What could be a more exciting way to follow this than by probably the greatest English symphony, Sir Edward Elgar’s Second Symphony (1911)? When composed, conductor Hans Richter declared it to be ‘the greatest symphony ever written’. And it has proven to be both a great work and a very difficult one to conduct too, combining exuberance, nobility, melancholy and tenderness all in close proximity, and demanding the most subtle rhythmic flexibility. Sir Adrian Boult, who championed the work from the beginning, noted that for all its hills and valleys, the secret in conducting this symphony is to ‘establish where its true climaxes are’.
Bramwell Tovey too must have Elgar’s music in his bones, and one immediately felt this in the more thrusting, energetic passages of the opening movement. But the conductor seemingly could not integrate these very well with the more serene, intimate passages. It is almost like he felt that, if he relaxed into the latter, then he would let go of the work’s momentum. Thus, so many quiet passages were neither savoured nor shaped enough to produce their full emotional impact. In the striking moments that allude to the ‘mystery’ of Elgar’s dramatic oratorios, and elsewhere, the upper strings simply lacked the expressive radiance needed to make their effect. At other places, the horns and trombones could have been much more decisive.
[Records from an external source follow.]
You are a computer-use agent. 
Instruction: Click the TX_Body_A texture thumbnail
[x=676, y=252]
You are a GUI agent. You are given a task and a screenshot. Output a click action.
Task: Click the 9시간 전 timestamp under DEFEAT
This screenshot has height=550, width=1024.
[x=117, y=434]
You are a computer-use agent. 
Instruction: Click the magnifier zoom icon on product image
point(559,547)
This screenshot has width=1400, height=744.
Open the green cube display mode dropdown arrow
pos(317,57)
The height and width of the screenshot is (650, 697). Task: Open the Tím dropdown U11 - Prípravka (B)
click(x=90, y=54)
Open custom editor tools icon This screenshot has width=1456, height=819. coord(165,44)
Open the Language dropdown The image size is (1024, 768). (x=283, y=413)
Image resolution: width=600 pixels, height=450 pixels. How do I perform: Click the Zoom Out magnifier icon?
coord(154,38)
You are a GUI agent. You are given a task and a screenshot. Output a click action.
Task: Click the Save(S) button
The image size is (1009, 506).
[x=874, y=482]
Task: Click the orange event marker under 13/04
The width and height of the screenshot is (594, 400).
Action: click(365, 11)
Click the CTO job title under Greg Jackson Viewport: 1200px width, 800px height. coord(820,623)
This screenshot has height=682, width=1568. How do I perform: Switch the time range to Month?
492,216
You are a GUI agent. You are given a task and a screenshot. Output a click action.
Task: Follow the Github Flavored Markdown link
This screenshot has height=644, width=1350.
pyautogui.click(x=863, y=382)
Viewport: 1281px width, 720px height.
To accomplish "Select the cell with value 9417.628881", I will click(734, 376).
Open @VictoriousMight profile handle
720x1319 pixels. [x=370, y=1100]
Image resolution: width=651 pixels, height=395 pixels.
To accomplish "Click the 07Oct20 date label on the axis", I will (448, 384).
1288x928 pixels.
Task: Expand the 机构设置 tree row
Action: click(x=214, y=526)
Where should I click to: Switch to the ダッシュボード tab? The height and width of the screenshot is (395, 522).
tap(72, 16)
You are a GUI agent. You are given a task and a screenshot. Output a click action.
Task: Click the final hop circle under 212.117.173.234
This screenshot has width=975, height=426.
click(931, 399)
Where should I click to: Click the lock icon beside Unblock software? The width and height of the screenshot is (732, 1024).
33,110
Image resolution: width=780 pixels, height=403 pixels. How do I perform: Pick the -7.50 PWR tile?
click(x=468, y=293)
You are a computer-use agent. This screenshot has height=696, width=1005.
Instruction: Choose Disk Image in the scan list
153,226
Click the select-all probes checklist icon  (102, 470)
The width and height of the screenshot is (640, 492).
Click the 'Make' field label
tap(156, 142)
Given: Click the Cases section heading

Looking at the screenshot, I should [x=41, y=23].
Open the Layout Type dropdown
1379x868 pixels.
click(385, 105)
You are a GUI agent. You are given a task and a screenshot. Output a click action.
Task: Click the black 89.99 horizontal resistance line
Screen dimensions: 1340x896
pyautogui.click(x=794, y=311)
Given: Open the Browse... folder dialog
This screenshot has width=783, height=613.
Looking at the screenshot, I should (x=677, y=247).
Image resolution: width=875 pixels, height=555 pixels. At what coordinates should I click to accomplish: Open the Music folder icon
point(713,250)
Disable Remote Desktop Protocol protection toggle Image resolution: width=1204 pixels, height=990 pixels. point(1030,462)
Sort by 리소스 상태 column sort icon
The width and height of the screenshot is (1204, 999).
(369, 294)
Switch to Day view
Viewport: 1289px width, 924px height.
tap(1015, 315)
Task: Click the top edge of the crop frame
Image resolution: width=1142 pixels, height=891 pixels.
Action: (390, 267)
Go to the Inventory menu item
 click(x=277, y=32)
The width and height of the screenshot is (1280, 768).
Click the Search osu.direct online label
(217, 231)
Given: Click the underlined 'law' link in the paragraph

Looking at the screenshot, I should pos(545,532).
The second movement is a masterpiece. It is not marked ‘nobilmente’ -- as is the opening of the First Symphony -- but similarly requires a quiet, measured tread like a solemn royal (funeral) procession, building with great tenderness to an overwhelming climax. One cannot doubt the conductor’s commitment but here he was just a little too eager, setting a tempo fractionally too fast, and allowing the initial trumpet theme to be too loud. As things progressed, climaxes were upon us too quickly, removing some of the weight of the ‘true’ climax later on. While the robust rhythms of the following scherzo were powerfully captured, the final movement was again less involving, moving on conscientiously but not really building to the crowning emotional resolution that it might.
Even if the audience was not very responsive at the end, this was an enterprising concert. While the Elgar interpretation is still very much a ‘work in progress’, it seems that Maestro Tovey and the VSO will not develop the long line, concentration and endurance needed to give great performances of the greatest symphonies unless they keep on challenging themselves this way.